• **Action item**
What you produce should be the lines from the line containing "Viewport: 1024px width, 498px" through the last line below, both ends included, reproduced exactly and without pictures.

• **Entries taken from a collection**

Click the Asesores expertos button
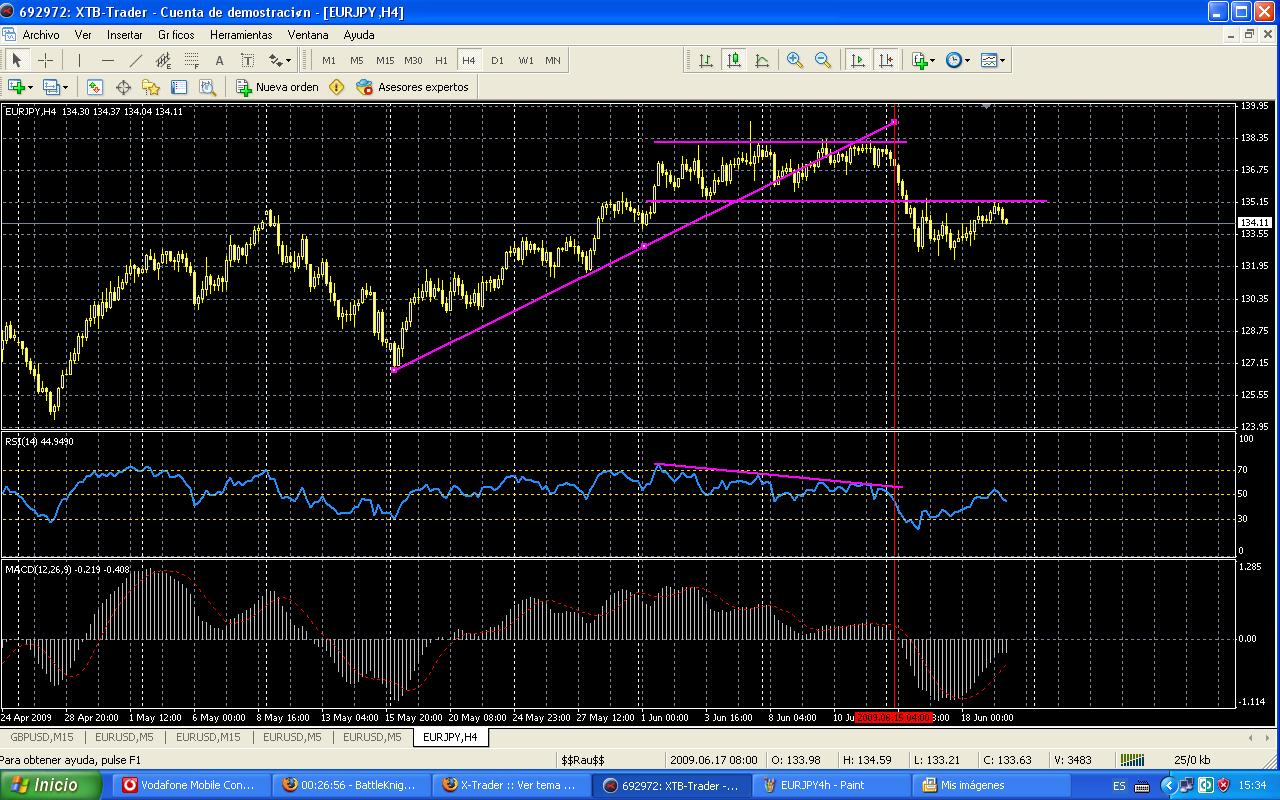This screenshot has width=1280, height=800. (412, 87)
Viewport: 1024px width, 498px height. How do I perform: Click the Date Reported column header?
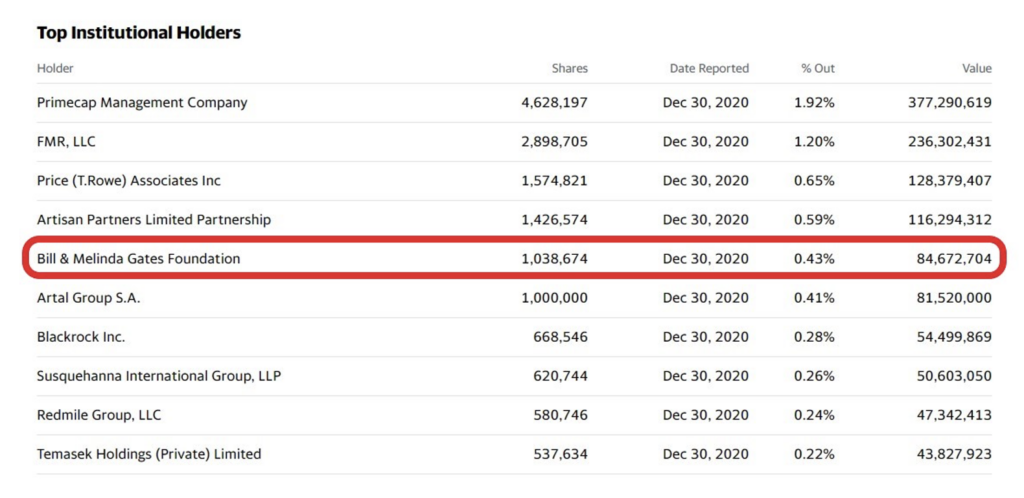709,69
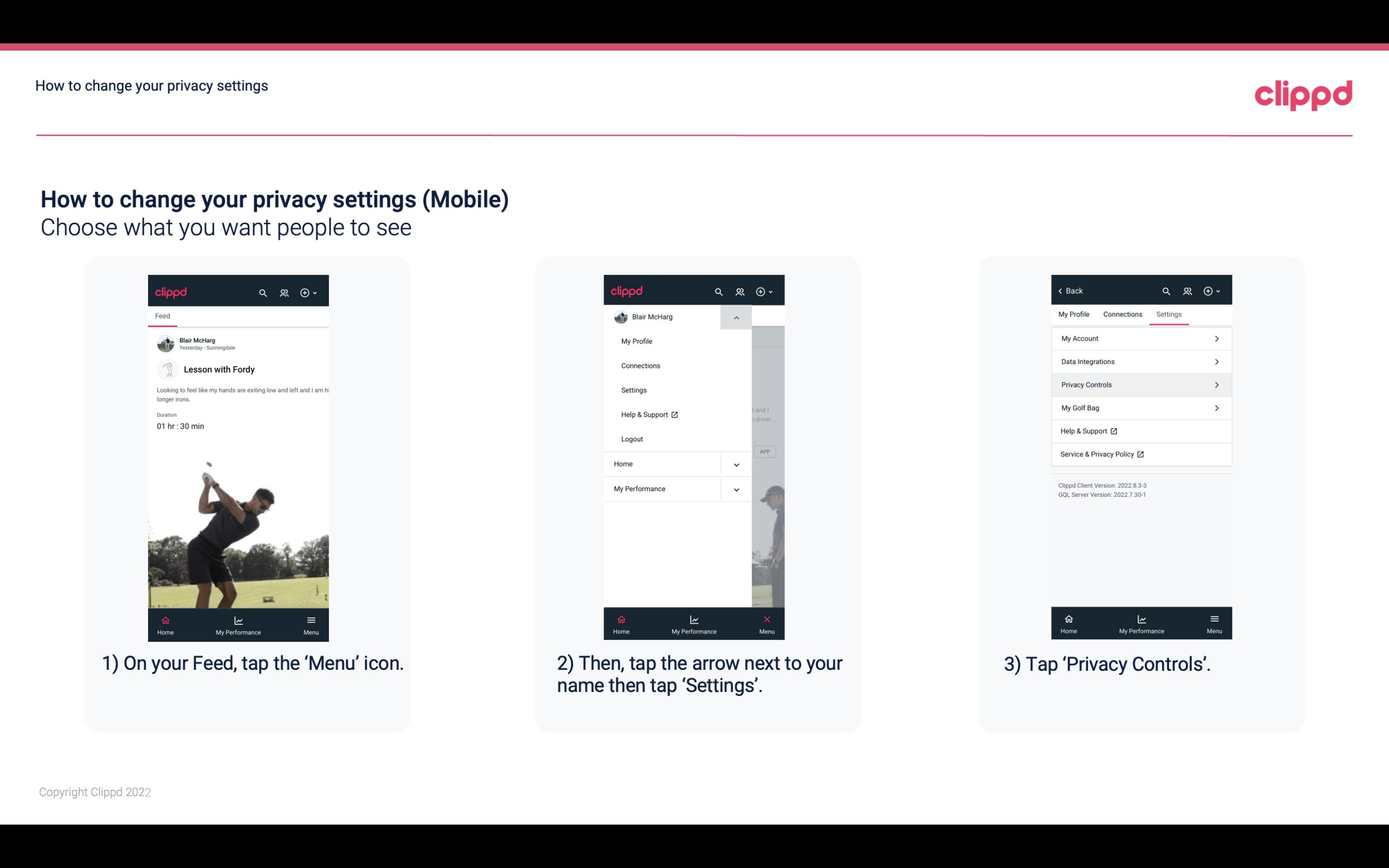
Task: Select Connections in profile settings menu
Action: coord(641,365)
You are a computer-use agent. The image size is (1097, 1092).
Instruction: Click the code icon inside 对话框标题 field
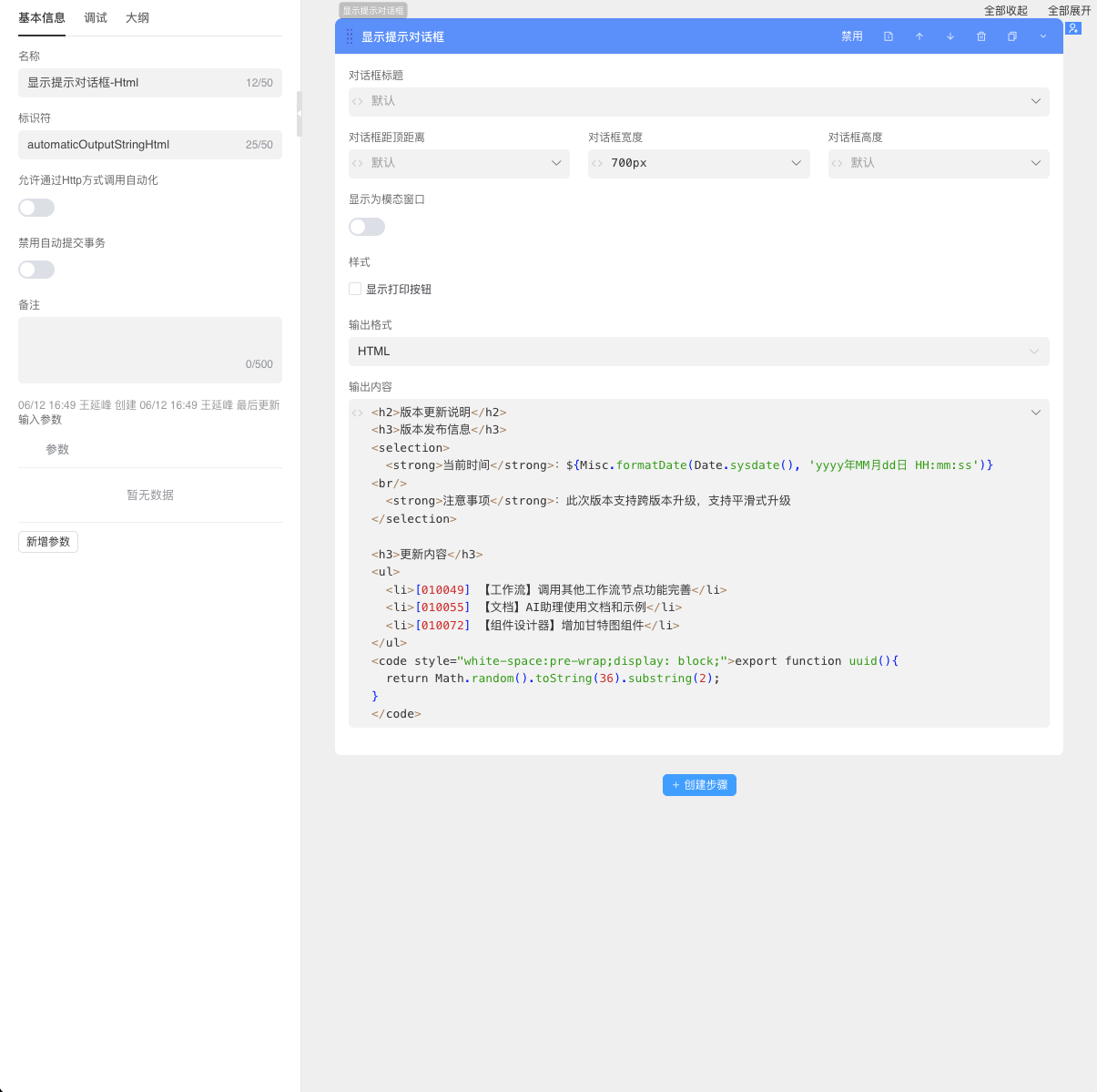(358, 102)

• **Completed exercise**
Viewport: 1024px width, 498px height. How do I perform: Click the Date Reported column header?
709,69
Task: Select Connections in profile settings menu
Action: coord(641,365)
You are a computer-use agent. The image size is (1097, 1092).
Instruction: Click the code icon inside 对话框标题 field
(358, 102)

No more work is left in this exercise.